NDP campaigns on killing energy subsidies; funding renewable energy projects
The NDP announced it would eliminate subsidies for oil and gas companies, replacing them with direct funding for renewable energy projects if it should form government, leader Jagmeet Singh announced today.
In Montreal, Singh said the NDP wants to end "no strings attached" subsidies to energy companies. "What we'd like to do is invest directly into remediation of oil wells. We'd like to invest directly in retrofitting some of these oil wells into geothermal plants," he said. Over the last year, Canada has spent nearly 1.9 billion in traditional energy subsidies. Three-quarters of that went to restoring abandoned oil wells in Alberta, Saskatchewan and British Columbia, which are a source of greenhouse gases.
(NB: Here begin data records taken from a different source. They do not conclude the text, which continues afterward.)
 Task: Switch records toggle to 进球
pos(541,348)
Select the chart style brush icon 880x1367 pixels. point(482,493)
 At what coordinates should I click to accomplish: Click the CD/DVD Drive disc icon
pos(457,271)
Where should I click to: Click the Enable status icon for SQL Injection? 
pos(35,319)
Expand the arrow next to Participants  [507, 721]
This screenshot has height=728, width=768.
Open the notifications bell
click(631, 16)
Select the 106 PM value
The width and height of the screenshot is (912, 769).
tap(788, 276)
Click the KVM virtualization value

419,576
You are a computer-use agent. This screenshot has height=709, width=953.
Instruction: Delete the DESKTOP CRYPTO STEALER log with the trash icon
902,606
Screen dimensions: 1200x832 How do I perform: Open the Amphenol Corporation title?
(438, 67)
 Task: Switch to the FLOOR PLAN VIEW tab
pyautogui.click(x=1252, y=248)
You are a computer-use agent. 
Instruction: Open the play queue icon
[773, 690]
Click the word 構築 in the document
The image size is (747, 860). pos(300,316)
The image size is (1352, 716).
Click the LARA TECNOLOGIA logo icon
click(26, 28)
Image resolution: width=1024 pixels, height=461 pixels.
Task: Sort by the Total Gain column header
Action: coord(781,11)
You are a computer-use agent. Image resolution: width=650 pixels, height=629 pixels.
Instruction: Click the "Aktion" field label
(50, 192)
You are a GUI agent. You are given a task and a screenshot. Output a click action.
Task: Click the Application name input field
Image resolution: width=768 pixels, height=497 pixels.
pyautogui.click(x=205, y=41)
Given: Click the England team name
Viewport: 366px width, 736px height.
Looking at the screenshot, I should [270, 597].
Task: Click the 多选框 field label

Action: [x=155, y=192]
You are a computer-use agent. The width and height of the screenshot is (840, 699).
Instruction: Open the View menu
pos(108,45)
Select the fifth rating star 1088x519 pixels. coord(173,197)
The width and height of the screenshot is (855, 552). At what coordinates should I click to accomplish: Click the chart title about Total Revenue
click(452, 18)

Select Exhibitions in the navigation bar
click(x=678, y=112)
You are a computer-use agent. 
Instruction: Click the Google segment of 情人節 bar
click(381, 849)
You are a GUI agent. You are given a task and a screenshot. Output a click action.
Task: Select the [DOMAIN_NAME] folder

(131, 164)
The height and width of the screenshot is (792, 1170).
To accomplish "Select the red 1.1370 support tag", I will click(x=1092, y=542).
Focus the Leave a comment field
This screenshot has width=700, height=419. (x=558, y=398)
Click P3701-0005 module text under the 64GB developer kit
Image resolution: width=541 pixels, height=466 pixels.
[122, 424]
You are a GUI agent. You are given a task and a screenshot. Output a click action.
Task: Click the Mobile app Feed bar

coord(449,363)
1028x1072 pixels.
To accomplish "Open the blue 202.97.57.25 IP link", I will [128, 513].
Singh said the Liberals had promised to end subsidies to oil and gas companies but had instead increased them, though he didn't offer specific dollar amounts. "We want to make sure that instead of these vague promises or these broken promises, we are committed to immediately ending those fossil fuel subsidies," Singh said. The NDP green plan is among the strictest of Canada's main parties, aiming to cut gas emissions by 1/2 in just eight years by 2030. The NDP has also promised $500 million for Indigenous-led conservation programs, who he noted face an "impossible decision" between creating good jobs and conserving their land.
"Without any resources, it's a pretty impossible choice for Indigenous communities to make. In a lot of communities, logging is the only way to earn a good living," Singh said. "So what we want to do is create a fund so that Indigenous communities that choose to conserve their land have an opportunity to do that with resources and the tools to actually make that decision."
Singh isn't the only one to demand a toning-down of the traditional energy sector. Just last week, Green Party leader Annamie Paul called for an end to the construction of new pipelines, fracking and oil and gas exploration so Canada could reduce greenhouse gas emissions and reshape the economy.
Trudeau also noted back in April that Canada would slash greenhouse gas emissions by 40 to 45 per cent below 2005 levels by 2030. However, under the current carbon pricing regime, Canada is only set to meet 36% by 2030 - meaning there's yet-to-be revealed measures by the Liberals to close the 4-9% gap.